Obama macht Druck im US-Schuldenstreit

Präsident Obama macht Druck im Schuldenstreit
(c) EPA (Michael Reynolds)

Der US-Präsident hat die Parteiführer von Demokraten und Republikaner für Donnerstag ins Weiße Haus geladen. Eine Lösung sollte nicht "in letzter Sekunde" auf den Tisch.

US-Präsident Barack Obama fordert eine rasche Lösung im Schuldenstreit. Demokraten und Republikaner im Parlament sollten sich schnell auf eine Anhebung des Schuldenlimits sowie auf umfassende Sparschritte einigen, sagte er am Dienstag in Washington.

Zugleich lud er die Parteiführer im Kongress für Donnerstag zu einem Gespräch ins Weiße Haus ein. Es gelte, nach wie vor bestehende Differenzen zu überwinden und einen Kompromiss zu finden. Dies dürfe aber nicht erst "in letzter Sekunde" geschehen, warnte Obama. "Wir müssen in den nächsten zwei Wochen eine Einigung erreichen, die das Defizit verringert und die volle Glaubwürdigkeit der US-Regierung und des amerikanischen Volkes sicherstellt", sagte der US-Präsident. Bei dem Treffen am Donnerstag soll in erster Linie eine Einigung über Kürzungen erreicht werden. Dies ist eine wichtige Voraussetzung dafür, dass die Republikaner einer Erhöhung der Schuldengrenze zustimmen.

Fronten sind verhärtet

Größter Streitpunkt sind die Steuern. Die Demokraten von Obama wollen die Belastungen für wohlhabende Amerikaner erhöhen, um den Staatshaushalt zu entlasten. Die Republikaner sind strikt gegen jede Form von Steuererhöhung, weil sie fürchten, dass dadurch noch mehr Menschen ohne Job dastehen. Die Arbeitslosenquote lag zuletzt bei mehr als neun Prozent, für US-Verhältnisse immens hoch.

Vor der neuen Gesprächsrunde zeigten sich die Republikaner skeptisch. Ein weiteres Treffen mache keinen Unterschied in der Sache, hieß es. "Ich spreche gerne über diese Themen im Weißen Haus, aber solche Diskussionen sind fruchtlos, so lange der Präsident die wirtschaftliche und rechtliche Realität nicht anerkennt", erklärte der republikanische Mehrheitsführer im Repräsentantenhaus, John Boehner.

Ein Kompromissvorschlag ist derzeit nicht abzusehen.

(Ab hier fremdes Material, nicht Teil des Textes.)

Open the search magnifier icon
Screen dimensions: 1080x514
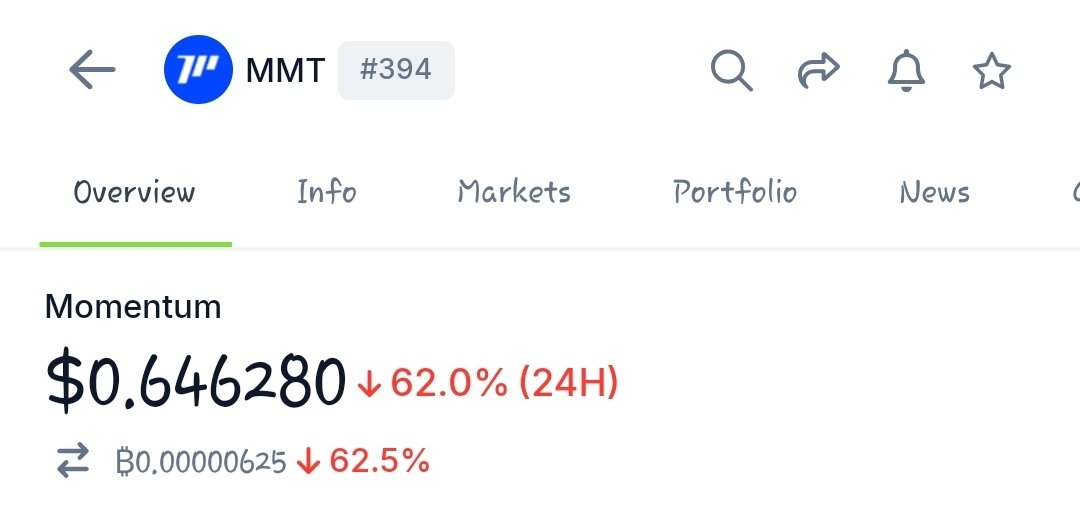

Obama sagte, er habe über das vergangene Wochenende über den Unabhängigkeitstag am 4. Juli viele Gespräche mit Vertretern beider Parteien geführt. "Wir haben Fortschritte gemacht und ich denke, dass noch mehr in Sicht ist. Ich will aber niemandem etwas vormachen, es gibt noch ein paar wirkliche Differenzen", sagte Obama.

Märkte werden unruhig

Die USA sind so hoch verschuldet, dass sie die gesetzliche Obergrenze von 14,3 Billionen Dollar bereits am 16. Mai erreicht haben. Die Politik muss eine Erhöhung beschließen, sonst kann das Land ab dem 2. August seine Verbindlichkeiten nicht mehr bedienen und das Land ist de facto zahlungsunfähig. An den Märkten wird der nun seit Monaten anhaltende Streit mit wachsendem Unbehagen verfolgt.

Die Ratingagentur Standard & Poor's hatte vor Kurzem gewarnt, sollten die Vereinigten Staaten im August fällig werdende Schatzwechsel nicht zurückzahlen können, werde sie diese Papiere auf die schlechteste Bonitätsnote "D" herabstufen. Auch andere US-Schuldtitel würden herabgestuft, aber nicht in diesem Ausmaß.